──────── DATA PROVIDED ────────

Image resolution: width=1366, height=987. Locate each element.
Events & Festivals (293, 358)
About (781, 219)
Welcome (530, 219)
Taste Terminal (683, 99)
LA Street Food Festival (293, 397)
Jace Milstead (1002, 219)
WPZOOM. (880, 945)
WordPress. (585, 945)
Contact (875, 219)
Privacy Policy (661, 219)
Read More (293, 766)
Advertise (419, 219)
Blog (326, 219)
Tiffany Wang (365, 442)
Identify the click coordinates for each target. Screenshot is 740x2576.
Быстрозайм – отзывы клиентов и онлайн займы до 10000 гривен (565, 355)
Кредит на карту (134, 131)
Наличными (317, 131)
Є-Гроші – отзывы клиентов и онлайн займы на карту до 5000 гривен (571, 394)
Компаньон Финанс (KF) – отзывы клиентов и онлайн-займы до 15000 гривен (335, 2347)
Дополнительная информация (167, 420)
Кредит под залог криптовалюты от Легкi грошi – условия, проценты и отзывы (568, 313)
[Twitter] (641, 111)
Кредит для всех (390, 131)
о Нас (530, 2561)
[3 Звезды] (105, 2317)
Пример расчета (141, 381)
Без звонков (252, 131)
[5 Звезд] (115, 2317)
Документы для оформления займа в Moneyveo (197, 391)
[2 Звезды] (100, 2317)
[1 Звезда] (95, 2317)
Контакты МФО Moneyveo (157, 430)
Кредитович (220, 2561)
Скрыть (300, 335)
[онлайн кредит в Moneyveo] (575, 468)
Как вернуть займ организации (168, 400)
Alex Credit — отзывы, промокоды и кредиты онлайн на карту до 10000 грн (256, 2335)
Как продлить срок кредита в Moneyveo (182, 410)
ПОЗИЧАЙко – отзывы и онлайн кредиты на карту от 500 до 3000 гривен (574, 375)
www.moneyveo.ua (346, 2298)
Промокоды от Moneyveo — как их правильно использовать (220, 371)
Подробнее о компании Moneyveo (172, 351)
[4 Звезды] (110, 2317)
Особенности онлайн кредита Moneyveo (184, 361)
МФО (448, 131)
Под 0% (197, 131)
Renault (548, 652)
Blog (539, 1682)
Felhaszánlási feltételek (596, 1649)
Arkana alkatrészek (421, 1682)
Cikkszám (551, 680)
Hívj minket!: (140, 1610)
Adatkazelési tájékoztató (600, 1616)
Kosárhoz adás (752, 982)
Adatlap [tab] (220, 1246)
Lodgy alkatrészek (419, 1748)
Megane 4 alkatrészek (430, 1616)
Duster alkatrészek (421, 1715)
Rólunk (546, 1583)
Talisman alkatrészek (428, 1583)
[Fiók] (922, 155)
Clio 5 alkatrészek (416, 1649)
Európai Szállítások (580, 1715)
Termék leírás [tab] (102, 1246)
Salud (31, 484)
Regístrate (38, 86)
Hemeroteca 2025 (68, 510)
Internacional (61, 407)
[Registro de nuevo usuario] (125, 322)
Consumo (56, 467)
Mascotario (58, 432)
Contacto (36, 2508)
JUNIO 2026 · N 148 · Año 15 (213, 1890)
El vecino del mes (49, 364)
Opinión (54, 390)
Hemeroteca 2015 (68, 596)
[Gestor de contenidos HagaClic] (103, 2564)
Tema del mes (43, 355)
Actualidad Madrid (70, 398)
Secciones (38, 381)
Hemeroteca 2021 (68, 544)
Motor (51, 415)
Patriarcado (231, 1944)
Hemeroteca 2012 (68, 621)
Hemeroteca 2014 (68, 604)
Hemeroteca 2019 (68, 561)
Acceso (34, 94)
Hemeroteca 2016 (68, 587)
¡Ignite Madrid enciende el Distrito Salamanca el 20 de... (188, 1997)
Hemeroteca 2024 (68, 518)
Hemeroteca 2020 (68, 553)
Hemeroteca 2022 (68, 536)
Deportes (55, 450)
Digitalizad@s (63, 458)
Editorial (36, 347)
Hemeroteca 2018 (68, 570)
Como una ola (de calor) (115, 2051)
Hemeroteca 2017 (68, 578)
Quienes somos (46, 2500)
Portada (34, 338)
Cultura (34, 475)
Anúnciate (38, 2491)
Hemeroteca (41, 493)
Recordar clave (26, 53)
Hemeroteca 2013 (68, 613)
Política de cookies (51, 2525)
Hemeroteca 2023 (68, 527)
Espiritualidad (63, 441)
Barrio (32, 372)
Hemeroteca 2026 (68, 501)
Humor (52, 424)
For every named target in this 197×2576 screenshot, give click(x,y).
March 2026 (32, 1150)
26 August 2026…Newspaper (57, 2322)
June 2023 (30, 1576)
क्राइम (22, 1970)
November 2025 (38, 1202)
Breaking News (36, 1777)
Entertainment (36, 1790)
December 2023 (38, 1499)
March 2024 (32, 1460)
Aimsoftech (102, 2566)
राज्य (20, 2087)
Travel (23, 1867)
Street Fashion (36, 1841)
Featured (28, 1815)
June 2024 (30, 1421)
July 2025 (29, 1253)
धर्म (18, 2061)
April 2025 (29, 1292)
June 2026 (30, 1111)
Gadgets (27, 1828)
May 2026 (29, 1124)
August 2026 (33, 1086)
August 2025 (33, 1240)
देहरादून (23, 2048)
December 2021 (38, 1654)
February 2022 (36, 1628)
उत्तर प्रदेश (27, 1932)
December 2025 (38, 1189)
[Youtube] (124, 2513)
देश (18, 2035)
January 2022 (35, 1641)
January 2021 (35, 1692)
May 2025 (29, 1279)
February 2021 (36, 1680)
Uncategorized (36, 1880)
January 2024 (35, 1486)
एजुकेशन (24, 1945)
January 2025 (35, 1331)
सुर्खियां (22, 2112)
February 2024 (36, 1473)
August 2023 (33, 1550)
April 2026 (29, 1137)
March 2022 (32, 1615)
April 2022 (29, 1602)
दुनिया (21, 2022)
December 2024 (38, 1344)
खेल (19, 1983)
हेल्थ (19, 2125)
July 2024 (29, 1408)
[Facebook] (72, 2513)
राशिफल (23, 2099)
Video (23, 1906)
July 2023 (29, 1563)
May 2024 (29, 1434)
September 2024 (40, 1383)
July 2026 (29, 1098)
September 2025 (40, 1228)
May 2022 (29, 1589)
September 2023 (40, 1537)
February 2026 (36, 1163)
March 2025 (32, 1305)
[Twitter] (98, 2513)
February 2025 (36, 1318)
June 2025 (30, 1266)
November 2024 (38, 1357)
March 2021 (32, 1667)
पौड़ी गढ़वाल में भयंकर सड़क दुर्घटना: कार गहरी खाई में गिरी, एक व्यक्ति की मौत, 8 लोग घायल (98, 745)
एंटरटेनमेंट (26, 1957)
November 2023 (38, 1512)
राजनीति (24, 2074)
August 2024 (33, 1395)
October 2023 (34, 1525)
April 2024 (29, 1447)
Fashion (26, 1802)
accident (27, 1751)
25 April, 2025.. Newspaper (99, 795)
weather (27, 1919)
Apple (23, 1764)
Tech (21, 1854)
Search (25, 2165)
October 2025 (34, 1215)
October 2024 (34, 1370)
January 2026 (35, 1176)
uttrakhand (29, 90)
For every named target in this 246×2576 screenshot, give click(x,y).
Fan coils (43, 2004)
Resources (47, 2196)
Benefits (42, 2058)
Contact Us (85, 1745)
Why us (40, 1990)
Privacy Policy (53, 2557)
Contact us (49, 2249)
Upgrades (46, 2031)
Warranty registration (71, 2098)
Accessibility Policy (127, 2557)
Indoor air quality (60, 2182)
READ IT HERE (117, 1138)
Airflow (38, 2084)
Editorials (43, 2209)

────────

▸ WHAT YOU NEED TO DO
Tally up how many lines in the preceding listing contain the word "alkatrészek". Give nothing but the number.

▸ EXERCISE RESPONSE
6